** Opening Information given block **

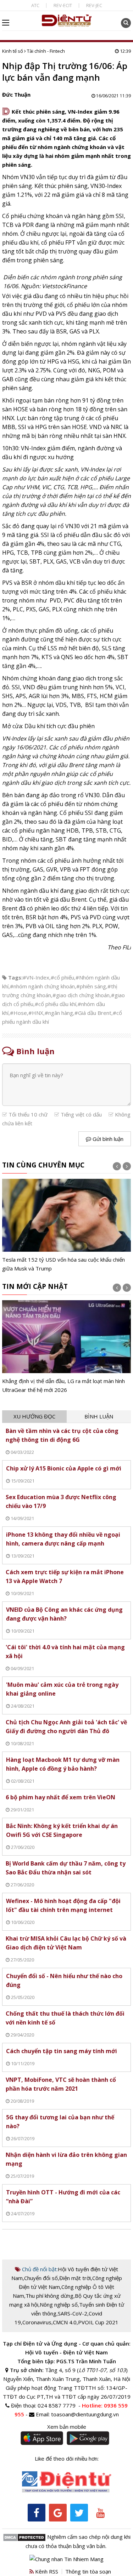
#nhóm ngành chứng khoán (42, 986)
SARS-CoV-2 (72, 2313)
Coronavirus (36, 2322)
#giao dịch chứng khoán (81, 995)
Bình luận (98, 1416)
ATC (35, 5)
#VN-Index (36, 977)
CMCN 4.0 (65, 2322)
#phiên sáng (91, 986)
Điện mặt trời (75, 2277)
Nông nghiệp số (59, 2304)
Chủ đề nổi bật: (39, 2269)
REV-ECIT (63, 5)
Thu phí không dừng (49, 2295)
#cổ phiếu (62, 977)
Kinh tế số (12, 51)
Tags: (15, 977)
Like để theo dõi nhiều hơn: (67, 2458)
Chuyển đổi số (41, 2277)
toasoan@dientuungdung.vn (85, 2414)
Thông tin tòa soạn (88, 2571)
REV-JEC (94, 5)
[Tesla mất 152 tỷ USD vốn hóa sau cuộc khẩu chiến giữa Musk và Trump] (66, 1226)
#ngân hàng (59, 1012)
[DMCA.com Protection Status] (24, 2536)
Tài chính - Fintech (46, 51)
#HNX (35, 1012)
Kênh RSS (46, 2571)
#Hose (18, 1012)
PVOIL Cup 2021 (98, 2322)
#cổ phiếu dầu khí (55, 1003)
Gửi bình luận (107, 1138)
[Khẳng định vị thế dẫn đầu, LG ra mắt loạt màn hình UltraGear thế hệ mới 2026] (66, 1347)
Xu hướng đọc (34, 1416)
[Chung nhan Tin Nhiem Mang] (66, 2558)
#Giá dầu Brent (92, 1012)
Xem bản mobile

** Closing Information given block **

## [Task objective]
Only the lines above from the one with "Coronavirus (36, 2322)" up to and including the one with "Thu phí không dừng (49, 2295)" should be repeated, exactly as written.

## [Solution]
Coronavirus (36, 2322)
#giao dịch chứng khoán (81, 995)
Bình luận (98, 1416)
ATC (35, 5)
#VN-Index (36, 977)
CMCN 4.0 (65, 2322)
#phiên sáng (91, 986)
Điện mặt trời (75, 2277)
Nông nghiệp số (59, 2304)
Chủ đề nổi bật: (39, 2269)
REV-ECIT (63, 5)
Thu phí không dừng (49, 2295)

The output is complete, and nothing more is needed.